→ **Problem**: In the data, find each line where the word "execute" appears and list that line.

→ **Data**:
/---
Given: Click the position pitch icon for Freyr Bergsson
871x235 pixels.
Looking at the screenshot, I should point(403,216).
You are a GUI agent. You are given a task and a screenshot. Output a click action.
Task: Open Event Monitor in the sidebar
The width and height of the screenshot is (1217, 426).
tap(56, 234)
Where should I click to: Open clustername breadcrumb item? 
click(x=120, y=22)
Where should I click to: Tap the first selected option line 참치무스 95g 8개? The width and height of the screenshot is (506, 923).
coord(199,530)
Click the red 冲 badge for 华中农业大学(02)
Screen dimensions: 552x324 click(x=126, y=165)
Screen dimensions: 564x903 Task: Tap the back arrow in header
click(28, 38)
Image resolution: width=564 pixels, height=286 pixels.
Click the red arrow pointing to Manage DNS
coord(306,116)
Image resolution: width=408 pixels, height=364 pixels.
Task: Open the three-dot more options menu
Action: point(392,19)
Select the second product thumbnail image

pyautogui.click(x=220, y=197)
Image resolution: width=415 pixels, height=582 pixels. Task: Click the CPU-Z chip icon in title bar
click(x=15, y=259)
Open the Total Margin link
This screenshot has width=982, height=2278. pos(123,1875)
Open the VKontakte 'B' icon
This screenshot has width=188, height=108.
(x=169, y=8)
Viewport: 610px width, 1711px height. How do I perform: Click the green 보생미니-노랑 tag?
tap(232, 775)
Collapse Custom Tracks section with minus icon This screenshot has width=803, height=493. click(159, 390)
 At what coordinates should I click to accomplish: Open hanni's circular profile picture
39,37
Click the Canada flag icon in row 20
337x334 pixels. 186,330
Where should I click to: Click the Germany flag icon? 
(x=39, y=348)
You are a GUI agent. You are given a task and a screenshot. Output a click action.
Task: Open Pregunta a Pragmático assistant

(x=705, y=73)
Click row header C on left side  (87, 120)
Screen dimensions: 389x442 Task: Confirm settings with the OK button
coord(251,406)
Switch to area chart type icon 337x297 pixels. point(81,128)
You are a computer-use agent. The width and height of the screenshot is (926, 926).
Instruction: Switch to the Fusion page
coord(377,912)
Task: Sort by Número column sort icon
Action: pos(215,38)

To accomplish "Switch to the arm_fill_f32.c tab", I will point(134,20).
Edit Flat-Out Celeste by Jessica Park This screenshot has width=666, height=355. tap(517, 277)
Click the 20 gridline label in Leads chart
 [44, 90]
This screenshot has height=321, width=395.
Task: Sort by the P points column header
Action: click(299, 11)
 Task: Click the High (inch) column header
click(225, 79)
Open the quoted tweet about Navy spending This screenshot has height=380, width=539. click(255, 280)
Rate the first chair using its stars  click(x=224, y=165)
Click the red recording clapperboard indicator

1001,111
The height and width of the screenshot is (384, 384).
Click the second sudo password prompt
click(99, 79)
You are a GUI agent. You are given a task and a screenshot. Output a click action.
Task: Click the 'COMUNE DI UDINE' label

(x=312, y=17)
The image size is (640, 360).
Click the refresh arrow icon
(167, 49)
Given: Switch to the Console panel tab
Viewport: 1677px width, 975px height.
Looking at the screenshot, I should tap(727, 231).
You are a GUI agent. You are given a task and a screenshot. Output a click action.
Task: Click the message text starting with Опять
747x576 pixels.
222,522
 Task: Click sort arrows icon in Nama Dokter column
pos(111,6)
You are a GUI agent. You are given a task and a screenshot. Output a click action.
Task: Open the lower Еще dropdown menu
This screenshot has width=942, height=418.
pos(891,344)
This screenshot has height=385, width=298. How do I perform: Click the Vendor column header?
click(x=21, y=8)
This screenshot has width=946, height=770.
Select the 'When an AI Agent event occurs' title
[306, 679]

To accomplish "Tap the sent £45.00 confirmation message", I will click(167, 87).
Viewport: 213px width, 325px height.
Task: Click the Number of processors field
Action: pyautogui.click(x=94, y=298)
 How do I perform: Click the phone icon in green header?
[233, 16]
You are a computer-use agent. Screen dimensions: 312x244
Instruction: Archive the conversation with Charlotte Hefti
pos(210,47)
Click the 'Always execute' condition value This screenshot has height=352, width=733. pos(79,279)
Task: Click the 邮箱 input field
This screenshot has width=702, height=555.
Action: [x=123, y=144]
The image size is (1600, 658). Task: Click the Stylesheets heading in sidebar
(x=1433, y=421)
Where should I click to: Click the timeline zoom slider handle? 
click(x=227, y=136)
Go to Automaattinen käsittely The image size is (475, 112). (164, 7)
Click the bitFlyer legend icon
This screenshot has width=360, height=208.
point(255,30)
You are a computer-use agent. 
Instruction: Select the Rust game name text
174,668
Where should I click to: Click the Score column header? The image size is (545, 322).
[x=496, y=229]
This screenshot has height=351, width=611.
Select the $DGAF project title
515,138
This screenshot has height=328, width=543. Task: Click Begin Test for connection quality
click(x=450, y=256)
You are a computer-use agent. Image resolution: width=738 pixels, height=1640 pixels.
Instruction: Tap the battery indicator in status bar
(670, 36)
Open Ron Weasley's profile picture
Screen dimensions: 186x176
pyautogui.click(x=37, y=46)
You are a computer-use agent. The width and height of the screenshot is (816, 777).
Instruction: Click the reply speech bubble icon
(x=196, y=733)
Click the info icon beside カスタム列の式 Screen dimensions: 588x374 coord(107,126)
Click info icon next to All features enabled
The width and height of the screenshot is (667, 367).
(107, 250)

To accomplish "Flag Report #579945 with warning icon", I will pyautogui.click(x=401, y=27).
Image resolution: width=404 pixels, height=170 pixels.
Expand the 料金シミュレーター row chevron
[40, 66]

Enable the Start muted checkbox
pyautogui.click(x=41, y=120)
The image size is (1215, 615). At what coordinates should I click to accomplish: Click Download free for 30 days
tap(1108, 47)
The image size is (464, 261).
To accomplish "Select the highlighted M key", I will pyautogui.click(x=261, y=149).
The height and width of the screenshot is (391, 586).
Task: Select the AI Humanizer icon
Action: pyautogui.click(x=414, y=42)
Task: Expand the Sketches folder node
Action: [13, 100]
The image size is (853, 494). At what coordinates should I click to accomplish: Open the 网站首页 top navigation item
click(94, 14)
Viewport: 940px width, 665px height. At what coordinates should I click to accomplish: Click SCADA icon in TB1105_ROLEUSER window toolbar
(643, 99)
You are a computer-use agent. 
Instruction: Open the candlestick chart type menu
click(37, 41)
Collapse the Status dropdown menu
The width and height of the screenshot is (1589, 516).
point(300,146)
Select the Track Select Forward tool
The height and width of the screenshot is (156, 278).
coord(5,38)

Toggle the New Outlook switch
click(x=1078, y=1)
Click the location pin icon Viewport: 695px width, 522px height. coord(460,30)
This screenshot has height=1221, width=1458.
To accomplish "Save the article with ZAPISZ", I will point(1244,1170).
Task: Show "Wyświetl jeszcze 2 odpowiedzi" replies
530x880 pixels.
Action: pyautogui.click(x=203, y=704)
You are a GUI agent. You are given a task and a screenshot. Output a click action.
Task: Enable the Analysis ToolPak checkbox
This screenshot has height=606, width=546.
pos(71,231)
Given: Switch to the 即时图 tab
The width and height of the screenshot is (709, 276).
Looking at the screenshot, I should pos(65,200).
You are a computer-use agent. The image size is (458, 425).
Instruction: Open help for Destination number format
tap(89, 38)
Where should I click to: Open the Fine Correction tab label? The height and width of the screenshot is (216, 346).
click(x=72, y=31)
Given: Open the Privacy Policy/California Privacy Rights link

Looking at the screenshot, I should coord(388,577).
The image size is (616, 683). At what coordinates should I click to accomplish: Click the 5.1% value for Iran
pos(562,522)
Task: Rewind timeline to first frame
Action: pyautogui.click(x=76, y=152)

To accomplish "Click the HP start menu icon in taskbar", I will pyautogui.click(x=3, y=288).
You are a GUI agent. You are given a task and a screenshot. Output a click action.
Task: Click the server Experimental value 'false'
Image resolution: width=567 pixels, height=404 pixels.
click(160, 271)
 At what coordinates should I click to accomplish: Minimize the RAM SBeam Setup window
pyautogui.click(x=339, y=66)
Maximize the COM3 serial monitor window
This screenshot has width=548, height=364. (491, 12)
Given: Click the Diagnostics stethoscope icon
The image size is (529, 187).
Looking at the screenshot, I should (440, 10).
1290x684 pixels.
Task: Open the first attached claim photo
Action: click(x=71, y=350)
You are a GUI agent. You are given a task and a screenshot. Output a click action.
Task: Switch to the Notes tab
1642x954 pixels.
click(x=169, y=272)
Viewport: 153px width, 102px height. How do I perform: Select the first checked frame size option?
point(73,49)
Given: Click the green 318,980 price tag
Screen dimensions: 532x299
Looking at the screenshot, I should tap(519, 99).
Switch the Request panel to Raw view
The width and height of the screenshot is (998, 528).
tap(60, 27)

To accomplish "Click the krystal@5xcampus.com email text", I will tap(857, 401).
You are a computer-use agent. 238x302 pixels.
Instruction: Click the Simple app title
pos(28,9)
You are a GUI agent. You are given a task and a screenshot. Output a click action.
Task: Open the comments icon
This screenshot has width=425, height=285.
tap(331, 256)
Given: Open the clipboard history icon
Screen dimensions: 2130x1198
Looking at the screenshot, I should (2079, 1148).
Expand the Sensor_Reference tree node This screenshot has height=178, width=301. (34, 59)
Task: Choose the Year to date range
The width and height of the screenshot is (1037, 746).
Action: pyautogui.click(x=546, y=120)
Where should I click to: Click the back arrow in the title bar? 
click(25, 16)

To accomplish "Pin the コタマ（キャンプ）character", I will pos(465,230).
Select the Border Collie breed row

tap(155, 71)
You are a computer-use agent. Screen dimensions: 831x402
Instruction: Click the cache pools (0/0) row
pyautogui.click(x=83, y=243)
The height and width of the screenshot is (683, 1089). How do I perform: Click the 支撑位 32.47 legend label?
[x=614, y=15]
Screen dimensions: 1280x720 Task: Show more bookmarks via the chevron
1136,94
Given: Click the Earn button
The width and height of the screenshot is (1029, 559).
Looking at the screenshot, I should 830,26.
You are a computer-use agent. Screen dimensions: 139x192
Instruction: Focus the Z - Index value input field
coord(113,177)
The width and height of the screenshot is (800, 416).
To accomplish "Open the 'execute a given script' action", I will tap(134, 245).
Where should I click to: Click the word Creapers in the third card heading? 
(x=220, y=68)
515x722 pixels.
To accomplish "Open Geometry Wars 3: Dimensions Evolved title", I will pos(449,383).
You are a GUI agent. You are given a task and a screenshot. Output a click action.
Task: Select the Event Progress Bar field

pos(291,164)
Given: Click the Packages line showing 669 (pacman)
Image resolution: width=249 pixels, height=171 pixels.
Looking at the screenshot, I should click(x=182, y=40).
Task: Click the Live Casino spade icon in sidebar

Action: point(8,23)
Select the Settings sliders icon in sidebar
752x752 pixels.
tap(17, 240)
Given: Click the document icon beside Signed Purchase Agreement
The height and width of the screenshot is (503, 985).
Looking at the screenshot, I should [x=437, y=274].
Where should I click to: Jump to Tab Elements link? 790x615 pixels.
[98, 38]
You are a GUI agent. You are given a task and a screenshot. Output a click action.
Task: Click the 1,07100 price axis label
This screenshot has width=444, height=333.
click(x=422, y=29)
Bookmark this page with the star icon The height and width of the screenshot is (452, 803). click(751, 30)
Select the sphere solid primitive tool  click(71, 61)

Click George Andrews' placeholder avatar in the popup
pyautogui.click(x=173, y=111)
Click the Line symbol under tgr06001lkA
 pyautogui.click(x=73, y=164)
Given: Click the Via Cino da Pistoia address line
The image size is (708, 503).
\---
→ **Answer section**:
Click the 'Always execute' condition value This screenshot has height=352, width=733. pos(79,279)
To accomplish "Open the 'execute a given script' action", I will tap(134, 245).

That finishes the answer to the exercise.